論文紹介

第19回論文紹介(2012.6更新)

グループ名
超分子機能学講座 超分子構造学
著者
平野 秀美、松浦 能行
タイトル(英)
Sensing actin dynamics: Structural basis for G-actin-sensitive nuclear import of MAL
タイトル(日)
細胞骨格関連遺伝子群転写調節因子MALがアクチン動態変化に応答して核移行する機構の構造基盤
発表された専門誌
Biochem. Biophys. Res. Commun., 414, 373-378 (2011)

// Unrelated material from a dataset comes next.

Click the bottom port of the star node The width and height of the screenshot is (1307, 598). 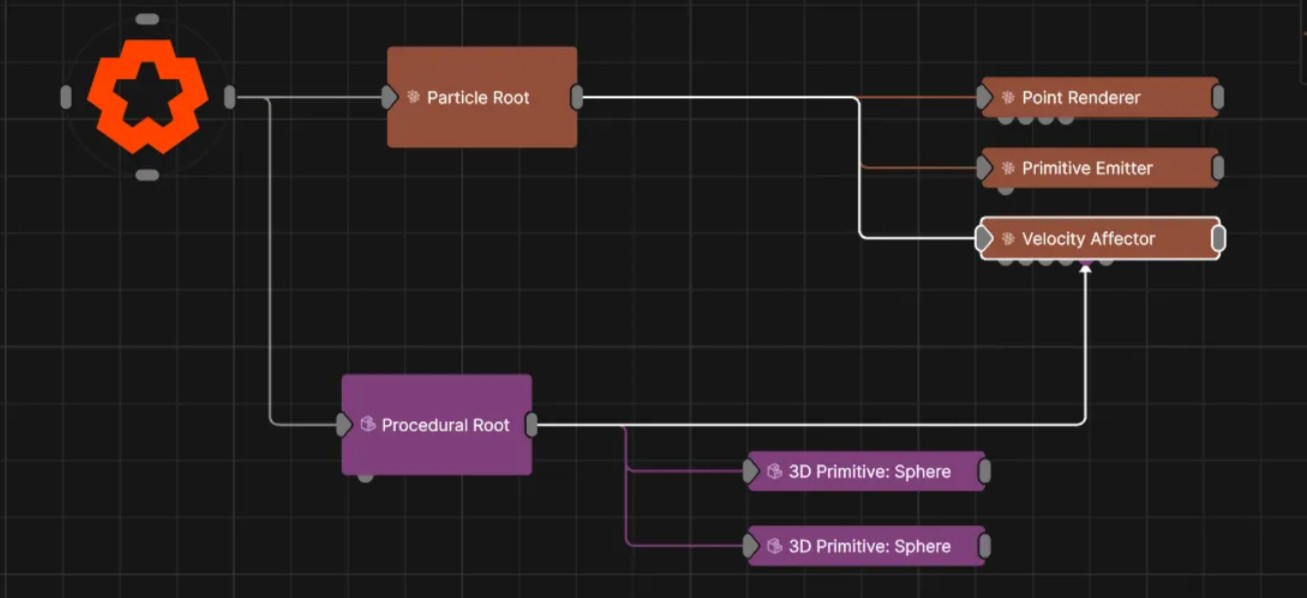(147, 175)
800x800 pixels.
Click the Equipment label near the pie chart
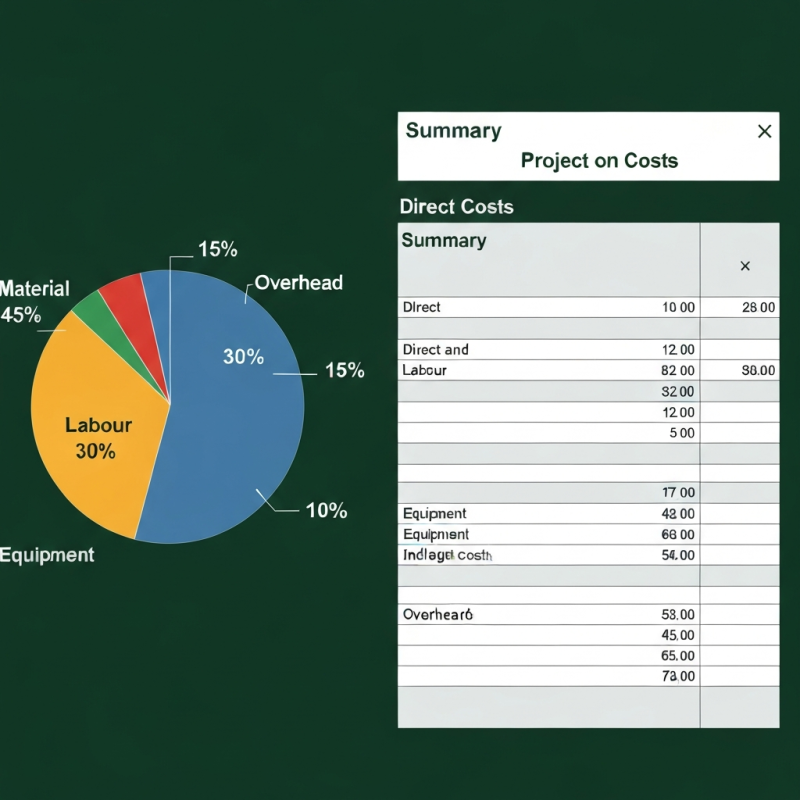coord(47,554)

Rho GTPaseは増殖因子など細胞外からのシグナルによって活性化され、アクチン系細胞骨格の再編成をひきおこす。このとき、細胞質におけるアクチン動態の変化(アクチン重合の促進)の情報は核に伝えられ、細胞骨格・細胞接着関連遺伝子群の転写が調節され、細胞外からのシグナルに応答した細胞の形態変化や細胞の運動性・接着性の変化が効果的におこる(図1)。この「Rho→アクチン動態→転写制御」というシグナル伝達は、多細胞生物の発生・分化や神経回路網構築などにおいて重要な役割を果たし、癌の転移などとも関連が深い。Rhoシグナリングによるアクチン動態変化と転写制御の橋渡しの役割をするのは、転写因子SRFのcoactivatorとしてはたらくタンパク質MALである。私たちはMALの核移行受容体を同定し、核移行受容体とMALの複合体の結晶構造(図2a)を解き、MALの核移行シグナルを同定した。さらにMALとGアクチンの複合体の結晶構造(図2b)を解き、MALが最大5分子のGアクチンと結合すること、FアクチンではなくGアクチンでなければMALに結合できないこと、Gアクチンの協同的結合によりMALの核移行シグナルが複数個のアクチンに取り囲まれ、MALが核移行受容体に結合できない構造に変化し、MALの核移行が阻害されることを明らかにした。こうして、MALのGアクチン濃度変化感知と核移行のしくみを明らかにした。

図1:

Rhoシグナリングによる転写制御

図2:

(a)MALと核移行受容体の複合体の結晶構造。(b)MALと5つのGアクチンの複合体の結晶構造。